Grafik: STANDARD
Wien – Hat die Ostöffnung nur den Firmen und Anlegern etwas gebracht und den unselbstständig Beschäftigten nichts? Ja, meint Wifo-Ökonom Fritz Breuss in einer neuen Untersuchung: "Die Globalisierung und die EU-Erweiterung verursachten in Westeuropa ein Sinken der Lohnquoten." Allerdings stellt Breuss klar, dass darunter kein Rückgang der Realeinkommen zu verstehen ist, sondern dass diese einfach viel langsamer wuchsen als Unternehmensgewinne, Mieten, Kapitalerträge und dergleichen.

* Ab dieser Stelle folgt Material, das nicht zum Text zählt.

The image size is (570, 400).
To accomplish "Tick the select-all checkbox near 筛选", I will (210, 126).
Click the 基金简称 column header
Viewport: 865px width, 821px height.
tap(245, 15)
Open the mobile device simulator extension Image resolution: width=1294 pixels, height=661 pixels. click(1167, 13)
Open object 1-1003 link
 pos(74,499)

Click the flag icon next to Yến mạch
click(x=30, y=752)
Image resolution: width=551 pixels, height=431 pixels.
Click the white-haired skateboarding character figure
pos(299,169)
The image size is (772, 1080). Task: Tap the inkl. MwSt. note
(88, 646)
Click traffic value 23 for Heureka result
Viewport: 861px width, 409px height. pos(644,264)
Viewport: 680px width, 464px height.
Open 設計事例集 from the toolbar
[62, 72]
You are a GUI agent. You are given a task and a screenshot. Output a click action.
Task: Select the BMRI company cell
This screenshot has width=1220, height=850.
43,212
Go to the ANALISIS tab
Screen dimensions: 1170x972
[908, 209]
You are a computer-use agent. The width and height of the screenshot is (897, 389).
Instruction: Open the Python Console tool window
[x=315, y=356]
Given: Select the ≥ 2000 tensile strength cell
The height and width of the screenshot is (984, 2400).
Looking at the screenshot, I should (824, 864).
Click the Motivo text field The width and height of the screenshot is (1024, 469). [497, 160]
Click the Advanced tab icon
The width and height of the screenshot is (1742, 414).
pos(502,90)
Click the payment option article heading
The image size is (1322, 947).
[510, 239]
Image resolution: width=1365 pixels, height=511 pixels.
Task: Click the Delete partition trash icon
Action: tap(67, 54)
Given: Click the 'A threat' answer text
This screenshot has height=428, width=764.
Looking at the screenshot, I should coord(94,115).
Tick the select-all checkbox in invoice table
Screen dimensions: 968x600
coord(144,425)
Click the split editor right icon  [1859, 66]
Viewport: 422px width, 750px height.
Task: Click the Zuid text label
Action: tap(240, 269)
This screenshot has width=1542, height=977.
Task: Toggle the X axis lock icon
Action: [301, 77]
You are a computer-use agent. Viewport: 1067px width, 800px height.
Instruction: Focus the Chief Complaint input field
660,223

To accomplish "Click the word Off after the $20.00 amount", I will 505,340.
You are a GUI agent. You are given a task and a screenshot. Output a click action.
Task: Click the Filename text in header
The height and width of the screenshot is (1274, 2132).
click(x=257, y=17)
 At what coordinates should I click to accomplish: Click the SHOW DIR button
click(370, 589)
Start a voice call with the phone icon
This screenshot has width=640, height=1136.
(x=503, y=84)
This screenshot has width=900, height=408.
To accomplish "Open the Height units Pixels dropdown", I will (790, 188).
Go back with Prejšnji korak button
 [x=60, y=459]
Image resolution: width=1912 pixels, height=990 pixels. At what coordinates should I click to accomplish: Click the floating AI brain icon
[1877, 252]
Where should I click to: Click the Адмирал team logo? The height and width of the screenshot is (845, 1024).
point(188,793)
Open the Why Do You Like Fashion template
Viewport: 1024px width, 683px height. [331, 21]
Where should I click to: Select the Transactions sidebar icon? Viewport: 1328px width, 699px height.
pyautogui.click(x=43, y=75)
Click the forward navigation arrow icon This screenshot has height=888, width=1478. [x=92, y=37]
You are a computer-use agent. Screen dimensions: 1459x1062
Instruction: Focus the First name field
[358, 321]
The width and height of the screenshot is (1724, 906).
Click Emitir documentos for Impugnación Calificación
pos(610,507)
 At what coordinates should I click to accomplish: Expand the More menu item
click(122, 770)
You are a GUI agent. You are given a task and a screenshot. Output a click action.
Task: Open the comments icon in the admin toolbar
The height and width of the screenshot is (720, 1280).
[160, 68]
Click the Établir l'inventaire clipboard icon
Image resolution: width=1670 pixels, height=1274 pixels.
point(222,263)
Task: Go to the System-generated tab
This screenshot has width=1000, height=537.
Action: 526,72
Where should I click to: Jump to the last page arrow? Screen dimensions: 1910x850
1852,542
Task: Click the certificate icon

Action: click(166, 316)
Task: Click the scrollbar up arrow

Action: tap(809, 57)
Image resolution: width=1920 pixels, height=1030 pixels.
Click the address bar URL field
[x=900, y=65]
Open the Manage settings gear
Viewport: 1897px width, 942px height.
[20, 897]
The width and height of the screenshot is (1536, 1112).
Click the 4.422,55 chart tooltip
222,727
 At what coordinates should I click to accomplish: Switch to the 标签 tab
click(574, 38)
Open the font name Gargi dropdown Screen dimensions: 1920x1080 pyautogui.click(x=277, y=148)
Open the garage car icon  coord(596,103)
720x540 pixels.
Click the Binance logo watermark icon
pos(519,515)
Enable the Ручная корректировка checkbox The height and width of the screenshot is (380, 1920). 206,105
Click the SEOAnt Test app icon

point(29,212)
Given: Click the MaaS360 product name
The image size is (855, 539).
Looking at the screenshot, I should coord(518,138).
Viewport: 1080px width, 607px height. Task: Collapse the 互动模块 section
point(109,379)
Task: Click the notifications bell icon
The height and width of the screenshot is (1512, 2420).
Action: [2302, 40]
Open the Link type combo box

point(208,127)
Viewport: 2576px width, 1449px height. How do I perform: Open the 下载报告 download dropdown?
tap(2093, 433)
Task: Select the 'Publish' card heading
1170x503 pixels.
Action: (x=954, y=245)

Druck auf Mitarbeiter verstärkt

Dass Österreich von dieser Entwicklung stärker betroffen war als andere Länder (siehe Grafik), liegt am stärkeren Engagement in Zentraleuropa. Auch der Umstand, dass heimische Firmen schon lang vor der Erweiterung im Osten Waren absetzten und groß investierten, drückte den Lohnanteil an der Wertschöpfung. "Durch die Möglichkeiten für Betriebe, Standorte zu verlagern, konnte der Druck auf die Mitarbeiter verstärkt werden", erläutert Breuss im Gespräch mit dem STANDARD.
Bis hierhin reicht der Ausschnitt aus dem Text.